People convicted of driving under the influence for the first time are less likely to re-offend if they install alcohol interlocks on their vehicles, a new study by the Insurance Institute for Highway Safety shows.
"As this study shows, the more offenders are covered by an interlock law, the better it works," study author Anne McCartt, the institute's senior vice president for research, said in a press statement.
An alcohol interlock is a breath-testing device that a driver must blow into before starting the vehicle. If the reading exceeds a certain blood alcohol concentration level, the car doesn't start.
Legislation pending in Congress would encourage states to require interlocks for all impaired-driving convictions by linking highway funding to the issue. Opponents say interlocks should be mandated only for those with multiple convictions or whose blood alcohol concentration levels were 0.15 percent or higher.
Washington is among 15 states that require everyone convicted of DUI to install an interlock for a certain period if they want to drive. Another 22 states apply the restriction to drivers with high blood alcohol concentrations or to repeat offenders. Other states don't mandate interlocks, but judges can impose them.

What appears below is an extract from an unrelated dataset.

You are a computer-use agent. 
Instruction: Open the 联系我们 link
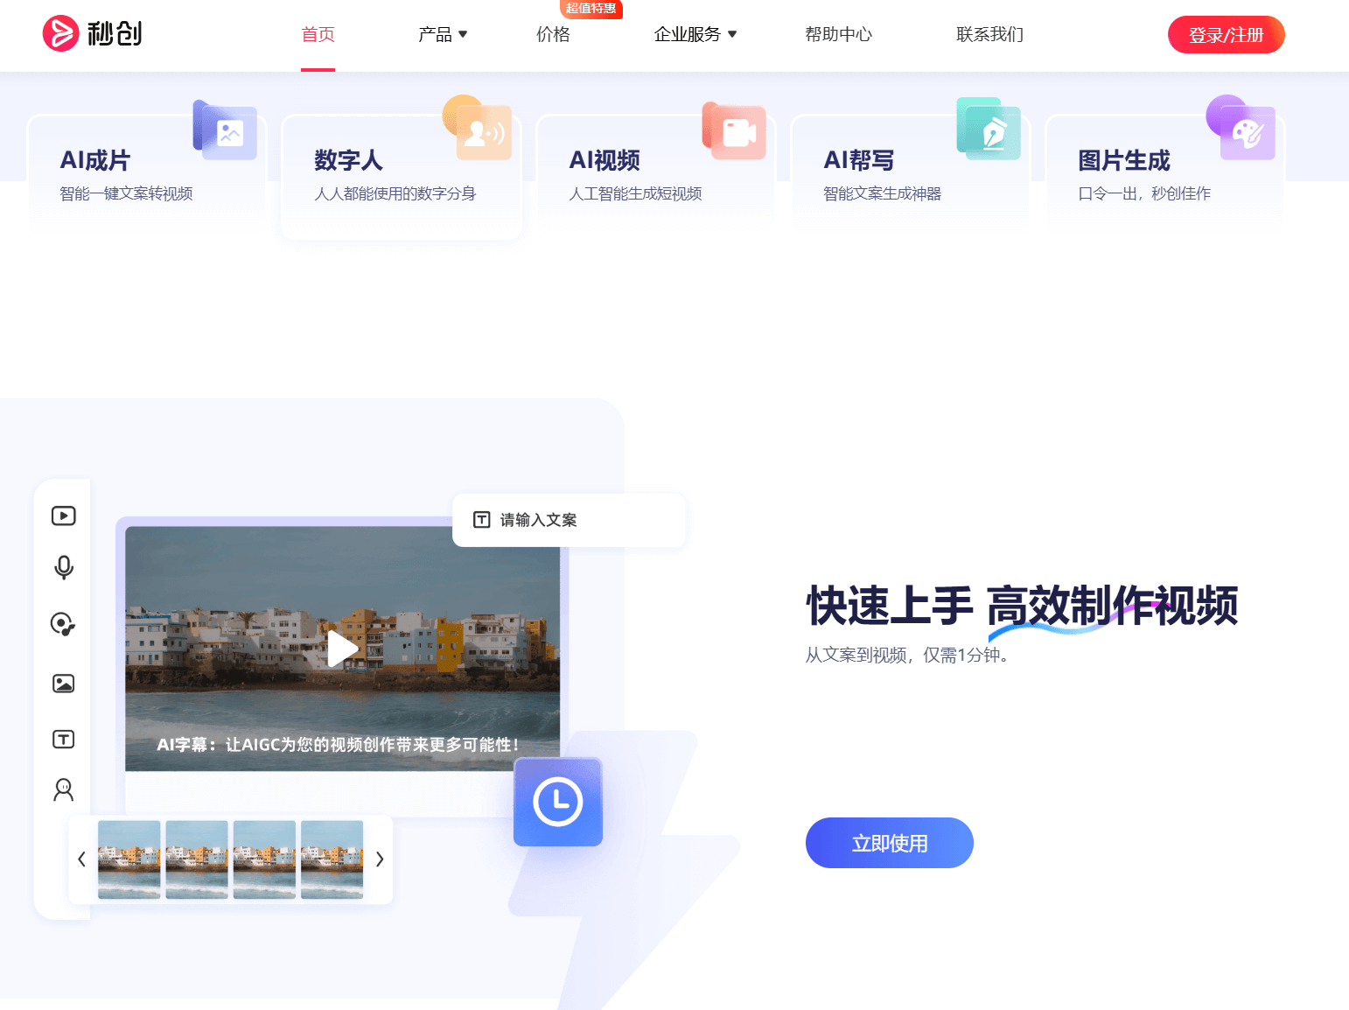pos(989,34)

Interlocks became mandatory in Washington in 1999 for repeat offenders, offenders with extremely high blood alcohol concentrations, and those who refused alcohol tests. The state extended the interlock requirement in 2004 to all drivers convicted of DUI, including first-time offenders with blood alcohol concentrations of under 0.15 percent.
Now Washington is trying to increase the number of offenders who actually install the devices. After the study period last year, the state changed the law again so that people with DUI convictions can't simply wait out the interlock period with a suspension. If they ever want to regain their license, they need to drive with an interlock first.
The Insurance Institute for Highway Safety is a nonprofit organization supported by most U.S. car insurance companies.